Linguistic Connectors: The Small Detail That Makes Retrieval Bots Sound Human

A retrieval-based chatbot has a problem that generation-based bots do not: it is composing responses out of pre-written pieces. If you just concatenate the fragments, the result sounds like a list of facts, not an answer. The user can feel the seams.

The fix is small but important: connectors. Tiny transitional phrases that link fragments into a coherent paragraph. They are the difference between "a chatbot that returns facts" and "a chatbot that talks to you."

The Seam Problem

A naive retrieval bot returns something like:

> A Nash equilibrium is a strategy profile where no player wants to deviate. Nash equilibrium is used in non-cooperative game theory. The concept was introduced by John Nash in 1950.

Three fragments, no transitions. It reads like a glossary entry, not an answer.

A composed response with connectors:

> A Nash equilibrium is a strategy profile where no player wants to deviate. In formal game theory, this concept is used to analyze non-cooperative settings. Introduced by John Nash in 1950, it has since become a foundational tool in economics and strategic analysis.

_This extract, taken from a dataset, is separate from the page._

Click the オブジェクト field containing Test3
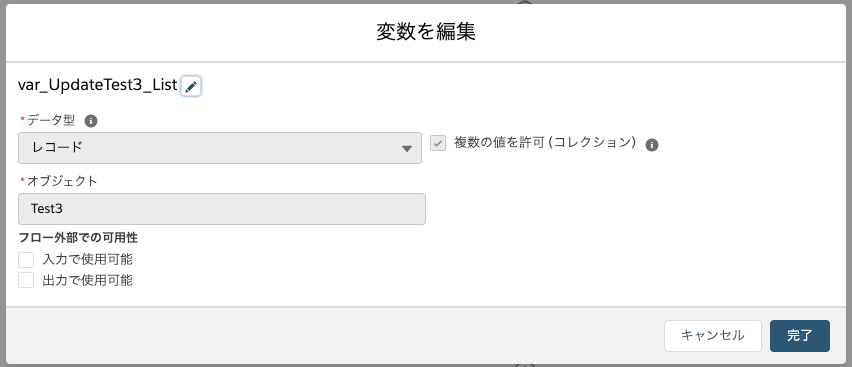This screenshot has width=852, height=367. pyautogui.click(x=222, y=209)
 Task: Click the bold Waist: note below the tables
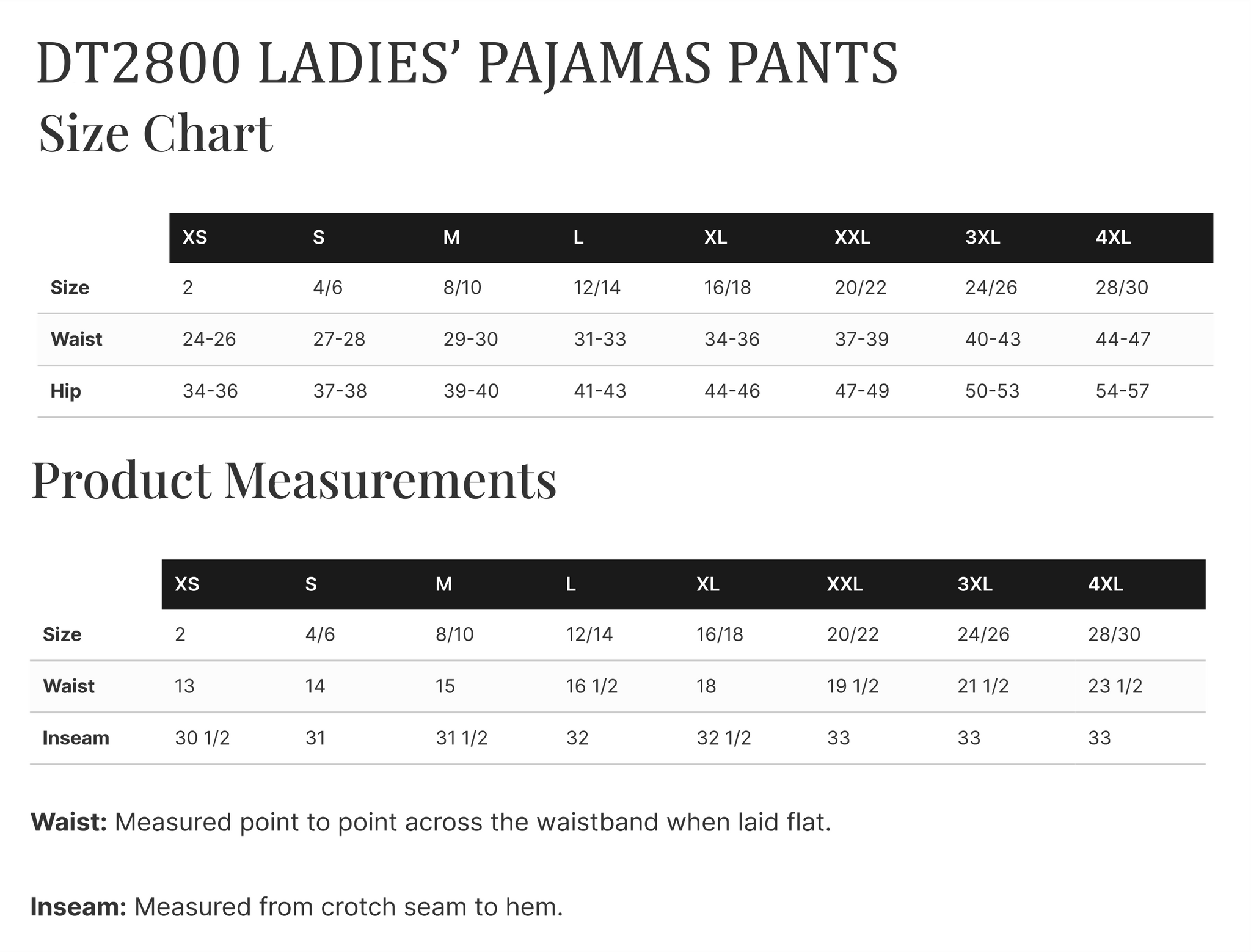tap(69, 823)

Same three fragments, but the connectors turn them into a paragraph.

The Connector Library

ReLU.chat maintains a small library of connector phrases, organized by their linguistic role:

Additive — connect related facts:

"Additionally,"
"Furthermore,"
"Moreover,"
"In the same vein,"

Contrastive — link opposing or distinguishing facts:

"In contrast,"
"However,"
"On the other hand,"
"Unlike X, Y"

Causal — link cause to effect:

"Because of this,"
"As a result,"
"This leads to"
"Consequently,"

Exemplifying — introduce an example:

"For example,"
"Specifically,"
"To illustrate,"
"In particular,"

Sequential — indicate order:

"First,"
"Next,"
"Finally,"
"Subsequently,"

Frame-setting — introduce a definition or context:

"Formally,"
"In the context of X,"
"By definition,"
"More precisely,"

That is roughly 30 connectors in 6 categories. Not a huge library, but enough that the bot does not repeat itself.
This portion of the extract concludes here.